Tax experts have called for urgent clarification from the Central Board of Direct Taxes (CBDT) on the scope of “export incentives” under the newly implemented Income-tax Act, 2025 (ITA 2025). They warn that the broader wording could unintentionally widen the tax net and trigger fresh disputes.
The concern stems from Section 26 of the new income tax law, which replaces the more specific provisions under Section 28 of ITA 1961. Earlier, only certain export-linked incentives — such as duty drawback, Remission of Duties and Taxes on Exported Products (RoDTEP), and similar scrip-based benefits actually received by exporters — were explicitly taxable as business income. However, the new law uses the wider expression “any other export incentives”, raising apprehensions that even indirect or notional benefits could be brought within the tax ambit.
For context, the RoDTEP scheme refunds embedded taxes and duties to exporters to make Indian goods competitive globally. The Export Promotion Capital Goods (EPCG) scheme allows businesses to import capital goods at zero or concessional Customs duty, subject to export obligations. Similarly, the Manufacturing and Other Operations in Warehouse Regulations (MOOWR) scheme permits deferred Customs duty on imported inputs used in manufacturing, improving cash flows for businesses. Experts say the shift from a scheme-specific to a principle-based approach, aimed at simplifying the law, risks creating interpretational ambiguity.
== == ==
**Directive**: According to the export incentives article, which section of the Income-tax Act, 2025 replaces the provisions under Section 28 of ITA 1961?
== == ==
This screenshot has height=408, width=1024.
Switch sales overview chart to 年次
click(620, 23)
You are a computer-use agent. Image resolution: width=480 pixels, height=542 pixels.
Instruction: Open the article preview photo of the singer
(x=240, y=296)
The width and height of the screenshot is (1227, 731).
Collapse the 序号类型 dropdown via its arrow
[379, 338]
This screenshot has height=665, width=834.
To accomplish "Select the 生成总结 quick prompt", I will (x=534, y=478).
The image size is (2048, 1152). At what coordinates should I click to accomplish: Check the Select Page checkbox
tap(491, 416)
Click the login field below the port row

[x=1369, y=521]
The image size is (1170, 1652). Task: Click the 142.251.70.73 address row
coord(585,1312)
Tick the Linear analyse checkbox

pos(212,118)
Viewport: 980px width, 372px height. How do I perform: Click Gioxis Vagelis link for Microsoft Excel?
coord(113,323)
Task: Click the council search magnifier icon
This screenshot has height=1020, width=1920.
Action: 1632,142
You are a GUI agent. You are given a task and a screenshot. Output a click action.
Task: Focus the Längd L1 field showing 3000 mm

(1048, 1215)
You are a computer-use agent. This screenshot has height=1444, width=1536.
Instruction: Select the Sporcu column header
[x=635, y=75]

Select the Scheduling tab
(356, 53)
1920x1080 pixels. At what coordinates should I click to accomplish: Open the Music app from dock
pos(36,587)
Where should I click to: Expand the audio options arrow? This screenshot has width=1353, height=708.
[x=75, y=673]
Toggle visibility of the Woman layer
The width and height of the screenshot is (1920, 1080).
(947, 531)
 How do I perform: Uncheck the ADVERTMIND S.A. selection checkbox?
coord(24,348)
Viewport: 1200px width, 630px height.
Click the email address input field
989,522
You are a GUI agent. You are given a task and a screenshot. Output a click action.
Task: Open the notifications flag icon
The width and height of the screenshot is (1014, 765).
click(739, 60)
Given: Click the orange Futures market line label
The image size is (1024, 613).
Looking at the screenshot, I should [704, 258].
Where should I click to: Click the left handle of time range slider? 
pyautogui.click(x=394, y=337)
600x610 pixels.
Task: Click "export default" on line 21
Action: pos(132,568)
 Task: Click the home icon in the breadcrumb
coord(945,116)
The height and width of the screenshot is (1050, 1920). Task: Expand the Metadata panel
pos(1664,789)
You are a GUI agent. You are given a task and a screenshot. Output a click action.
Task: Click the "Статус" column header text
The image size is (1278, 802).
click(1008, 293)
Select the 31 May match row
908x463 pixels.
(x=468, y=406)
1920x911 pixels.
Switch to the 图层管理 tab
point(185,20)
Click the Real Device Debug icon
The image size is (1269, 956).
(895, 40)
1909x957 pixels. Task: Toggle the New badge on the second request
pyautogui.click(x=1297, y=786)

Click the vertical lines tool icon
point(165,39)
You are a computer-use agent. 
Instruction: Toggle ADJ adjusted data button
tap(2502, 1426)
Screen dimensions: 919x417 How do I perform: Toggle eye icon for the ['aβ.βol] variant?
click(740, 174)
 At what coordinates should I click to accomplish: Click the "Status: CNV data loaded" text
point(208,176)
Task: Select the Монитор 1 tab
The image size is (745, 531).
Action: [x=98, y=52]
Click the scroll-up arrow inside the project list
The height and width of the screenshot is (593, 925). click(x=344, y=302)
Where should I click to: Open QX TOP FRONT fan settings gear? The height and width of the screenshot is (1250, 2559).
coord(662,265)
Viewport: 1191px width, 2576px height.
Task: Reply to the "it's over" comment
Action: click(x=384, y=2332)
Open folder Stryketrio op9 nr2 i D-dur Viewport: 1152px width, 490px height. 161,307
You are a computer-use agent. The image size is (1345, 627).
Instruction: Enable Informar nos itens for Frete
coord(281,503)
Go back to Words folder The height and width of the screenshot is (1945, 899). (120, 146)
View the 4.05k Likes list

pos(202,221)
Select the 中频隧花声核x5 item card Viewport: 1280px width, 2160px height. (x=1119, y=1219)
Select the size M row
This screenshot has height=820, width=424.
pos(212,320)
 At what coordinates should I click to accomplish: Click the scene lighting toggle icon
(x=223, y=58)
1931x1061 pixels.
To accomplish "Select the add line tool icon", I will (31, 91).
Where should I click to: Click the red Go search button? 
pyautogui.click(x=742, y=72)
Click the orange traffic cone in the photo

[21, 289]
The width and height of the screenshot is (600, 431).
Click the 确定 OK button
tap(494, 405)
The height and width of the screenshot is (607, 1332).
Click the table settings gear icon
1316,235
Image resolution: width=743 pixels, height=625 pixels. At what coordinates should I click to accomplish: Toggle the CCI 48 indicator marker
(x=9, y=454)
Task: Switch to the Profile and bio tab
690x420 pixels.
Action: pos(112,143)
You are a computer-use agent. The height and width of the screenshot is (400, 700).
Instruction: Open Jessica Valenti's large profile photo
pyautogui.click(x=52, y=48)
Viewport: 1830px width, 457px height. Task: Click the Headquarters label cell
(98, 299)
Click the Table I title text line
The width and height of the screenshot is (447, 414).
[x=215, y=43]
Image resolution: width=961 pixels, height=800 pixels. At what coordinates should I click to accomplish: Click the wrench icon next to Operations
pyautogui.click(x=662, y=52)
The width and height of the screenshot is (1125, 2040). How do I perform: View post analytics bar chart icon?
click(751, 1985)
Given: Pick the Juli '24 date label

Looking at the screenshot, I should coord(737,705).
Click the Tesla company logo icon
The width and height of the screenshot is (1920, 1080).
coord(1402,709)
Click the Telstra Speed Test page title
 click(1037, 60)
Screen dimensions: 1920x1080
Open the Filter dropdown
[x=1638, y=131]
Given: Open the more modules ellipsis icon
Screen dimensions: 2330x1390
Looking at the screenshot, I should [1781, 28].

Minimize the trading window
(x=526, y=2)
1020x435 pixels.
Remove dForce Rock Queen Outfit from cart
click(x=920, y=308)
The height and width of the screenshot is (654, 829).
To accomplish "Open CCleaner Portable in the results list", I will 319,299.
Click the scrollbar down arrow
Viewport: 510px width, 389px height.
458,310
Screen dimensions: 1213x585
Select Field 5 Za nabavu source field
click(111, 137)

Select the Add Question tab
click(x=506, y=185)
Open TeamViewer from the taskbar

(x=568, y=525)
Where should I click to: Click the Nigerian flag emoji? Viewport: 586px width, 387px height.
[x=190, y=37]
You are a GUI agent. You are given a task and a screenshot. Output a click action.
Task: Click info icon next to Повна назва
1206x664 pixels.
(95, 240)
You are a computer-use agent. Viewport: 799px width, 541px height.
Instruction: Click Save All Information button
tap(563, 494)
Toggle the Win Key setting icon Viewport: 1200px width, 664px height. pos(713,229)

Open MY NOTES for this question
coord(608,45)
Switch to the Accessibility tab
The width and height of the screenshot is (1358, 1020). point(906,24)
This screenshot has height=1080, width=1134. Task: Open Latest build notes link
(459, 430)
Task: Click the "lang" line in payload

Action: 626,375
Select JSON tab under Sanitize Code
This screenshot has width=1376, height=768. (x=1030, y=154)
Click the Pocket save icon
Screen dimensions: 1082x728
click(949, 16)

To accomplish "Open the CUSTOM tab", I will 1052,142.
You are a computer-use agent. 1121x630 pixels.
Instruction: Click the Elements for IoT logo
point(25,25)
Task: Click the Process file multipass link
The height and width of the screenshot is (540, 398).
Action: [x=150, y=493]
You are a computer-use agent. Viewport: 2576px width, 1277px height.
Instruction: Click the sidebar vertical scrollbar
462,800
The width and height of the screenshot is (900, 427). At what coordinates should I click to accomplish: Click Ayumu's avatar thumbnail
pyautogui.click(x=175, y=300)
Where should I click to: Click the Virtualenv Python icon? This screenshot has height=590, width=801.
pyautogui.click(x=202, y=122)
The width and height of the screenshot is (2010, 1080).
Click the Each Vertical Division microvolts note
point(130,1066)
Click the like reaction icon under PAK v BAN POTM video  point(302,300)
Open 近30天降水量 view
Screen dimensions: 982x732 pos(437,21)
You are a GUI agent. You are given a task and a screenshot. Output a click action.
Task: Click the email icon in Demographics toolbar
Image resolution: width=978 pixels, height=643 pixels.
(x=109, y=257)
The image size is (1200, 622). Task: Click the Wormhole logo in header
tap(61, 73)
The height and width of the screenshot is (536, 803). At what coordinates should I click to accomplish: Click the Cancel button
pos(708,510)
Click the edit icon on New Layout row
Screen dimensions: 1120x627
== == ==
**Solution for this task**: Section 26